The Independent Weekly claims even greater numbers, citing that, “the voter purge in question involves 25,165 names removed from the rolls between July 23 and Aug. 27.”  In addition, the Democratic Party spokesman in Louisiana at the time, Scott Jordan, declared that “based on an initial review, there appears to be approximately three times as many Democrats and independents as Republicans on the list of recently canceled voters.”

Obviously the reason for this discrepency can be attributed to the statistics of registered voters mentioned earlier: Democrats made up 52.5% ,  Republicans 25.3%, and Independents 22.3% of the registered voters.  The purges were conducted fairly, efficiently, and with relatively little controversy.  They were fair in that according to a Times Picayune article, Dardenne cut the voter roll in proportion to partisian shares of the registration.  About 56% of the cuts were to Democratic voters, 22% were to Republicans, and 24% Independents.  The highest discrepency is between that of the cuts to Democrats and their 52.5% representation on the voter rolls.  And I don’t believe anyone is complaining too much about that.

Not only was this purge beneficial to state Conservatives and largely the reason why Louisiana is a conservative friendly environment today, but the way in which Dardenne handled the inevitable swirl of controversy surrounding the purges was highly commendable.  Of course, response from the Louisiana state Democratic Party was loud and obnoxious.  Dardenne quieted this with expert diplomacy, sending a 3 page letter to the headquarters flatly providing the facts he had uncovered about voting irregularities and ending with this statement:

I hope you will conclude from this response that a law suit is neither necessary nor appropriate.”

There was no suit filed.

A specific example of the State Democratic Party’s attempt to fradulently register masses of voters is detailed in an article from The Advocate. In 2008, Dardenne spearheaded an investigation into the Voting is Power movement:  based out of Washington, sponsored by the Muslim American Society, and funded by Louisiana Democrats.  The investigation was conducted after the group flooded the registrars with 70,000 registration forms, most of which were fabricated.  Several individuals even had the audacity to register under the name George W. Bush.  Dardenne put an end to it.

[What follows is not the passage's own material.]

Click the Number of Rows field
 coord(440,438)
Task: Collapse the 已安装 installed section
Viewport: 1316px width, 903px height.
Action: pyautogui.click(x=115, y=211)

What is the proof that Dardenne’s voter roll reforms have bolstered the conservative movement in Louisiana?  I can present a powerful example in Joseph Cao’s election to the House of Representatives in 2009.  In his campaign in the Louisiana’s 2nd congressional district against incumbent William Jefferson, Cao won by the narrow margin of 2.8% in a district that had a long standing tradition of Democratic representation.  In fact the Democrat incumbent, Jefferson, was defending a nine-term (yes 9 term) streak of representation in Congress.  That narrow margin of 2.8% in a voting district with a decades long record of Democrat representation can be explained in the voter reforms enacted several years before and overseen responsibly since by Jay Dardenne.

We are lucky to have had a responsible Republican serving as Secretary of State in the immediate post-Katrina era.  Otherwise, not only would conservatives have less influence today, but the voter rolls would be rife with dead bodies, fabricated characters, and multiple personalities.  Simply on principle, the reform effort is laudable in its ability to maintain some dignity in our electoral system.